Q: What does your work involve?
I'm split between developing IL products and working with clients, so I'm able to exercise both the technical and social sides of my personality.
My work with clients is about 20% education, training people in basic Agile values and practices, and 80% is all in joining shoulder-to-shoulder with them so they can see how the principles and practices apply in their daily work.
Q: Could you tell us a little bit about yourself - your education, interests, past work experiences.
I'm a graybeard programmer now. I've been in software since 1979, and have spent a lot of my career jumping between implementation-only and consulting. I've been in taxes, military contracting, factory and warehouse automation, telecommunications, construction industry systems, and dozens of other verticals. I've usually written some code and done some training. I used to teach OO to world class high-energy physicists, too, and that was a real kick!
Having started in 1979, I am technically undereducated, but have been self-educating for 30+ years and have had great mentors (a tradition I continue here) from academia and professional circles. A lot of people are jealous of my list of mentors. I'm a lucky stiff. I have some publications to my name, and more coming.
I love making stuff work, I love working with teams, and I am constantly fascinated by cog sci and other pop sci. Lately I've been falling in love all over again with great papers on software engineering from the past. Dijkstra is no less valid today than when his words were new.
Q: That is great. Tell us what appeals to you about coaching?
Coaching is helping people acquire and apply skills in a context. I owe a lot to my mentors, and I suppose in addition to enjoying this work, I am paying forward the great kindnesses that were given to me. I like to see people falling back in love with their work, and celebrating their victories.
Q: What is a typical day at work like?
(laughs) I'm not sure what a typical day is like.
Most of my days involve pairing, thinking, sometimes coding, and always trying to see the next step in the evolution of my teams and their organizations. Some days are spent helping to set up environments (organizational, technical, and physical) so that teams can enjoy their work and do it more fluently than ever before.
Q: How has Lean changed hour practice of Agile?

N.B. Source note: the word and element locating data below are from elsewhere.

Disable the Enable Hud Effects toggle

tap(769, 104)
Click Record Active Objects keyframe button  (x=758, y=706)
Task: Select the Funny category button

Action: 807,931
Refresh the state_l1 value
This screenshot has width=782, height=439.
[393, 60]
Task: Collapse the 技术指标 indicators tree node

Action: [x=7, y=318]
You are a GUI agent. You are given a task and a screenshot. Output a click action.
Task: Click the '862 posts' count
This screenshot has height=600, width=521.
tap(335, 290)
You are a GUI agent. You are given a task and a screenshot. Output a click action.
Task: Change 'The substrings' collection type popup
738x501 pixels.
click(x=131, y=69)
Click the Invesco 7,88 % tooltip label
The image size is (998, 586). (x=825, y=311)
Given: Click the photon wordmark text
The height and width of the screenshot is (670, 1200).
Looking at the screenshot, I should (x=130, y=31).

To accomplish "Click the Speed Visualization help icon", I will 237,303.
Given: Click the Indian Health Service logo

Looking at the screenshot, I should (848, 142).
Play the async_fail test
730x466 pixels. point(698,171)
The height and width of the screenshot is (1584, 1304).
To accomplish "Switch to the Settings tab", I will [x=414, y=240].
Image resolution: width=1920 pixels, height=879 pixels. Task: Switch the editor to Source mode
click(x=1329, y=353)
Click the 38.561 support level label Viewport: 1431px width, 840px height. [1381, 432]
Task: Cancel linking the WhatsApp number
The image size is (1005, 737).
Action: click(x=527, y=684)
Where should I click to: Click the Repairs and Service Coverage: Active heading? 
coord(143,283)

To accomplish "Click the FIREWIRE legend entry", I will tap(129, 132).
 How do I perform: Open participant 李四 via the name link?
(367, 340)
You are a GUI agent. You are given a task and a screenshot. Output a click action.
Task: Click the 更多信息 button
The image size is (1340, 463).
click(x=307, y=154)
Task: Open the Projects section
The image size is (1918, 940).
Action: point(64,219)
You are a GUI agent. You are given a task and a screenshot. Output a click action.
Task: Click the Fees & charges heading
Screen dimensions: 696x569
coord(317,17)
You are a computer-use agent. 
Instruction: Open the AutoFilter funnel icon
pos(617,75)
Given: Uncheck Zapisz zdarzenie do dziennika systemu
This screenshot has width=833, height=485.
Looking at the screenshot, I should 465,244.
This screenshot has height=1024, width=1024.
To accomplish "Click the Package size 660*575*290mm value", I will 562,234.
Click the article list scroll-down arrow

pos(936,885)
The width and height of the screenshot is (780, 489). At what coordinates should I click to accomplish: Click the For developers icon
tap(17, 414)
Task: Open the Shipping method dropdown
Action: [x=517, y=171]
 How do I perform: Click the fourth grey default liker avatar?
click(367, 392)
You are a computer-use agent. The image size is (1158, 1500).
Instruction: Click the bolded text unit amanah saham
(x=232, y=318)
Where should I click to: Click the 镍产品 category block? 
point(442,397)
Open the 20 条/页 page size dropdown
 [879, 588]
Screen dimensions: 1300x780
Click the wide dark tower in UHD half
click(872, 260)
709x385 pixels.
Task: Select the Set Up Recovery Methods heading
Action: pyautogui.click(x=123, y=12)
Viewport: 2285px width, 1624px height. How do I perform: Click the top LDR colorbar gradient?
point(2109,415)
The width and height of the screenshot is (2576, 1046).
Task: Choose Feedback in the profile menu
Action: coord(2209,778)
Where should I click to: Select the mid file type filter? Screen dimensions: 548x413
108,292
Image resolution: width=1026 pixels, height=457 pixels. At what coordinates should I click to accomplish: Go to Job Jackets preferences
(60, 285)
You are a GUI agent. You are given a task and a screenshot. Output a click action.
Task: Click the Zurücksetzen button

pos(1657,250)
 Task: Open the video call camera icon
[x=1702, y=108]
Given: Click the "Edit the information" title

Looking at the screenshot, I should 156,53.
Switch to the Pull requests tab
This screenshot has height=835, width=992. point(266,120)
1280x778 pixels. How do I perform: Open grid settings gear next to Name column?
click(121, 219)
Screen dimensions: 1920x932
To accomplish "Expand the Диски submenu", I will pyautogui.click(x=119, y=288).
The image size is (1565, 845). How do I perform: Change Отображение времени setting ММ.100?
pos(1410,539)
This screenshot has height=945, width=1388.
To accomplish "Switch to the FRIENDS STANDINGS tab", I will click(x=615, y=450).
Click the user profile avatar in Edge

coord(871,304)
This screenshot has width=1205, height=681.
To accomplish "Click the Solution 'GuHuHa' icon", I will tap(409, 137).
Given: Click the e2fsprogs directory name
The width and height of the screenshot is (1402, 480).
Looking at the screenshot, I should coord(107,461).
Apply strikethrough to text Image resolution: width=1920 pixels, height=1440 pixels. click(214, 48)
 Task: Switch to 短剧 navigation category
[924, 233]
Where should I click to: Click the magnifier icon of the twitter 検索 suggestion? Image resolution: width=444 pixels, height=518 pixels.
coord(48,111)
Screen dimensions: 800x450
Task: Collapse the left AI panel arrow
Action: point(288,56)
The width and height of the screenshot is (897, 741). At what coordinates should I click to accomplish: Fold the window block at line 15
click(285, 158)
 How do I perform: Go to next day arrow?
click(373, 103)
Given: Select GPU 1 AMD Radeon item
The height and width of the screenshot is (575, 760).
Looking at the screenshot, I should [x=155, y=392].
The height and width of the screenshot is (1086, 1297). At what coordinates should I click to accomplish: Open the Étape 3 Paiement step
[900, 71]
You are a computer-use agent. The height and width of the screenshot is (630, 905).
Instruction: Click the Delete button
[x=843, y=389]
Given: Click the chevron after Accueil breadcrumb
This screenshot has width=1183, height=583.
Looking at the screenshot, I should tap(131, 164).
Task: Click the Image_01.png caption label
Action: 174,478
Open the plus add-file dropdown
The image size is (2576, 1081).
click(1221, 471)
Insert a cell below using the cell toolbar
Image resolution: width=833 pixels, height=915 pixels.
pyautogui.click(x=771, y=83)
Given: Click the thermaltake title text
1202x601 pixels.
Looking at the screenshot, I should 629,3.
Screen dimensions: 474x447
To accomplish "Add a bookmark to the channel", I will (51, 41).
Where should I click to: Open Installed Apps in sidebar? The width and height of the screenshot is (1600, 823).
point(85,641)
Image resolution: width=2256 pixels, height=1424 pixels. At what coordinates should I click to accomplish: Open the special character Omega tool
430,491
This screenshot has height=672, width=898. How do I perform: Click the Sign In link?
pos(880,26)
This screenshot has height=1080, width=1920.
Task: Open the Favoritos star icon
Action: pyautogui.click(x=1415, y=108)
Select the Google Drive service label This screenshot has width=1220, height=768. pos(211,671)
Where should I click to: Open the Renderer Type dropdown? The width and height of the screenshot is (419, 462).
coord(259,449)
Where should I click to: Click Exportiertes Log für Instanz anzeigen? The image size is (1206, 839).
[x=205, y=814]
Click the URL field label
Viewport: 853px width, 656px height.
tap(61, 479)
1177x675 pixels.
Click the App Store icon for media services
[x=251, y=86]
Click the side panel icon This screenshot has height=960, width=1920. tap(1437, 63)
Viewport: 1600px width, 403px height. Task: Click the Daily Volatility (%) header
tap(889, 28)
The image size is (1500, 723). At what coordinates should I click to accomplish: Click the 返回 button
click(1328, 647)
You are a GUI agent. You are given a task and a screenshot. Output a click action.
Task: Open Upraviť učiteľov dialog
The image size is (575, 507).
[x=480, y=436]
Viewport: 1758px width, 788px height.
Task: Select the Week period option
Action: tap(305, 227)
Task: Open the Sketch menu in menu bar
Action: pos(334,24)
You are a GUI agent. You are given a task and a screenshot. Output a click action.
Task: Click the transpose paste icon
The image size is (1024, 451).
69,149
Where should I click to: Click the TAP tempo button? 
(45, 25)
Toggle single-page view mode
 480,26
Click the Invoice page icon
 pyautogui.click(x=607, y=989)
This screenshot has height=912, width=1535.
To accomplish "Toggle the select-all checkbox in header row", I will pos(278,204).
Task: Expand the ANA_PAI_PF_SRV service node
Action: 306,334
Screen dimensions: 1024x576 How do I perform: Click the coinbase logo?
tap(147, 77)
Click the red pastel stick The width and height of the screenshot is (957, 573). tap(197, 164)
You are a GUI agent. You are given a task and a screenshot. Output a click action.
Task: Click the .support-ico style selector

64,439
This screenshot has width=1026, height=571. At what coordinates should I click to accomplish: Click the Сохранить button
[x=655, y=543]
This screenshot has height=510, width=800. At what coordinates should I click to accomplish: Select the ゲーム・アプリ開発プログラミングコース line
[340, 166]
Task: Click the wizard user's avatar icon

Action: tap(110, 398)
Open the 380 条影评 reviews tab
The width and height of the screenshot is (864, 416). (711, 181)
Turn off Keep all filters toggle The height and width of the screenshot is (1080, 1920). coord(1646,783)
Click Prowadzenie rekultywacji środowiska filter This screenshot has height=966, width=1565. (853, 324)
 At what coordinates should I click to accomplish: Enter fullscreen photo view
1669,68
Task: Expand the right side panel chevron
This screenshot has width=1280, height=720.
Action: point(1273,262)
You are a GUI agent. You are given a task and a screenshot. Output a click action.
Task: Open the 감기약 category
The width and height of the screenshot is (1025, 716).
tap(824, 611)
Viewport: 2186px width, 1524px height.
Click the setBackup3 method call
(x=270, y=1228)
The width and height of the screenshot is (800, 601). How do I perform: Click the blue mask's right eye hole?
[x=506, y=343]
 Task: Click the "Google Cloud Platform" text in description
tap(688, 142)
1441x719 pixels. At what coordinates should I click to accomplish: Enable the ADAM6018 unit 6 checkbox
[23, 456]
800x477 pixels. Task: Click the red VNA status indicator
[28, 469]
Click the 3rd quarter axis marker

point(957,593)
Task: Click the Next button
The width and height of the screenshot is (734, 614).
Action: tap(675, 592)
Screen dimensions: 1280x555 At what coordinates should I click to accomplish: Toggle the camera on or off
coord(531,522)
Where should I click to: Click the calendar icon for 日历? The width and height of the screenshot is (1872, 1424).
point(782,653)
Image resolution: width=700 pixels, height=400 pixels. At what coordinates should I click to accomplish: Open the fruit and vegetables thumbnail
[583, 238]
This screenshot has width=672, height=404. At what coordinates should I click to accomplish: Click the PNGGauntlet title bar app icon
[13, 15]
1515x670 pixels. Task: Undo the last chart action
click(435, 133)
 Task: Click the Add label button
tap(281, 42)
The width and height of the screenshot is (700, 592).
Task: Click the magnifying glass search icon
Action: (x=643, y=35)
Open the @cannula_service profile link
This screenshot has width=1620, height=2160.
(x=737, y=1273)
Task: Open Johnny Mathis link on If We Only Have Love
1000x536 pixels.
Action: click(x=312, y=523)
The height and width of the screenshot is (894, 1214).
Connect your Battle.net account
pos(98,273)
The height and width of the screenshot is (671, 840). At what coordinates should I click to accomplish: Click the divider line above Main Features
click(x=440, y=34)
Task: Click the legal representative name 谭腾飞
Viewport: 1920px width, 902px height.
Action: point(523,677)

Lean gives us a vocabulary to think with that we didn't have before. It has helped push the agile principles higher in the organization, to more decision-makers. Mostly, it has reminded us to see the whole and reach for a more carefully targeted, fluid work system.
Q: What do you do to relax?
I have a family, a small collection of guitars, and a love of really bad "B" movies. I like cooking, especially when it involves lots of sharp knives or hot chili peppers. When time allows, I also love taking the Nikon out on sightseeing trips.
Q: What does the future hold for you - any exciting plans, developments?
I'm thinking about another book or two, possibly one through PragPub and another through LeanPub. I'm overflowing with ideas about coaching, testing, Object-Oriented development and teaching programming to nonprogrammers.